What We Call Security: The Importance of Recovering Well (7/7)

Welcome to the final instalment of this series on how recovery can enable us to progress how we do information security.

We’ve seen how we can get proactive, shift focus and resource towards that approach thanks to the safety net of recovery, use Digital Twins to tackle some of our toughest legacy challenges and to accelerate forensics, what the regulatory considerations are, how speed really matters, and much more.

Most of these capabilities have one particular caveat though: Your recovery capability needs to be good. It must work well at recovering your business processes in the real world. All of them. You cannot work towards implementing a proactive programme tomorrow if you aren’t confident in your ability to recover today. The distraction will consume you.

And this is where we address the more traditional or conventional aspects of backups and recovery. You may recall that one of the first things I said in this series was that I was not an expert in storage and recovery. Fortunately, there’s plenty of best practices out there for us to work from.

And this being 2023, what blog wouldn’t be complete without us asking ChatGPT a few things? Let’s have a little fun with our favourite artificial friend and get their thoughts on recovery:

Organisations rely heavily on digital data and systems to run their operations. Losing this data due to system failure, cyberattacks, or natural disasters can have a devastating impact on the organisation's ability to function. Therefore, it is essential for organisations to have an effective backup and recovery plan in place.

Well thanks for that, Captain Obvious. So how do we achieve that? What’s the process?

1.     Identify critical data and systems.

The first step in planning for effective backups and recovery is to identify the critical data and systems. Not all data and systems are equally important to the organisation. Therefore, it is essential to identify the critical data and systems that need to be backed up and prioritised for recovery in case of a disaster.

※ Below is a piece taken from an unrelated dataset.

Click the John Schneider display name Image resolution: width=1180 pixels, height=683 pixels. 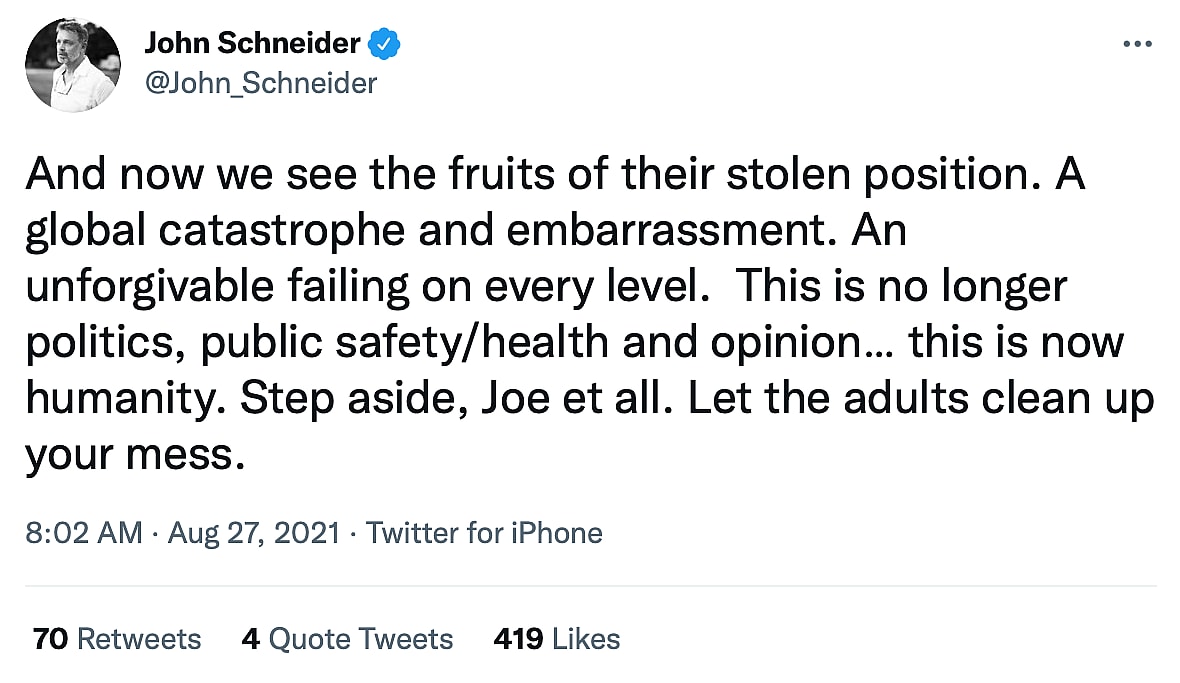click(252, 42)
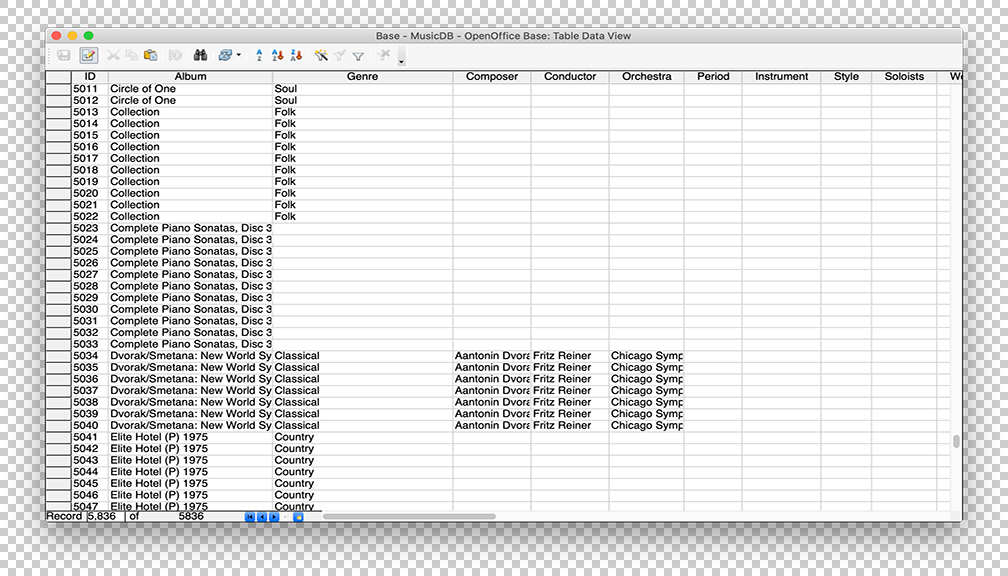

Organisations can use the following criteria to identify critical data and systems:

•     Importance to business operations: Identify the data and systems that are essential for business operations. This could include customer data, financial data, inventory data, and other data that are crucial to the organisation's day-to-day operations.

•     Regulatory requirements: Identify the data and systems that are required by law or regulation. For example, the organisation may be required to keep certain financial data for a specific period of time.

•     Recovery time objective (RTO): Identify the data and systems that have a short RTO. RTO is the maximum amount of time that an organisation can afford to be without a system or data before it starts to impact business operations.

•     Recovery point objective (RPO): Identify the data and systems that have a short RPO. RPO is the maximum amount of data loss that an organisation can afford in case of a disaster.

 

Ok, that sounds pretty decent, applying long-established common-sense principles. Though it’s important to note that just because the IT supporting a process is down doesn’t mean it can’t be done manually. And it’s not just how quickly something starts having an impact, but how big. The $10,000,000 impact at midnight due toa failed batch job is a bigger worry to me than the $10 per minute we’re losing on some live activity, for example! So do consider those things in your prioritisation. Sounds basic but I’ve seen this not done properly in a number of cases.

Another thing I would like to point out is how ChatGPT keeps bundling together “Data and Systems.”

When it comes to backups, I would personally advise focusing on the data first as there may not be a one-to-one correlation between data and systems, then the business process(es) they’re used in, then the systems supporting those processes.

When it comes to finding the data however, looking at the business process first is likely your best option. Experience tells me this is the best way because the business process dictates all.

That doesn’t mean it may not be collecting excess and unnecessary data. But that’s aseparate architectural (and possibly liability) issue beyond the scope of our discussion here.

Ok, next step?

2.     Determine backup frequency and retention period.

Once the critical data and systems have been identified, the organisation needs to determine the backup frequency and retention period. Backup frequency refers to how often the data and systems are backed up, while retention period refers to how long the backup data is kept.

The backup frequency and retention period should be determined based on the criticality of the data and systems, RTO, and RPO. For example, if the critical data and systems have a short RTO and RPO, they should be backed up more frequently and kept for a longer retention period.

Organisations can use the following guidelines for determining backup frequency and retention period:

•         Daily backup: For data and systems that are critical to business operations and have a short RTO and RPO, daily backups should be performed.

•         Weekly backup: For data and systems that are less critical, weekly backups may be sufficient.

•         Monthly backup: For data and systems that are not critical, monthly backups may be sufficient.

The retention period should be determined based on regulatory requirements and business needs. For example, if the organisation is required to keep financial data for seven years, the retention period for financial data backups should be at least seven years.

More common sense here. But again, we see the generalised mention of “data and systems”which should probably be replaced by a consideration of the business process that needs the data. In fact, ChatGPT seems to have a habit of glancing over the business putting other things first. This is a symptom of the status quo and something we need to change if we are to understand our organisations well enough to protect them.

One consideration ChatGPT hasn’t mentioned is the importance of the timeliness of a specific type or subset of data. Names and birthdays may be static, but if your organisation’s role is to track trends then historical data, with a full record or high enough sampling rate may also be important. This touches on the subject of full backups versus incremental ones, and the possible use of transaction to not just bring data up to date but have its full history.

Something that may also be worth pointing out is that in some cases we may need copies of data significantly fresher than one day old which is the most frequent suggested here. In fact, even minutes could be too much. Ensure you will have the data you need for each purpose.

All could require different approaches and planning to ensure we have a copy of the relevant data to support the recovery strategy for each business process.

Now we need to pick a solution (or solutions) that meets our needs and start working out and documenting the backup [and recovery] processes accordingly.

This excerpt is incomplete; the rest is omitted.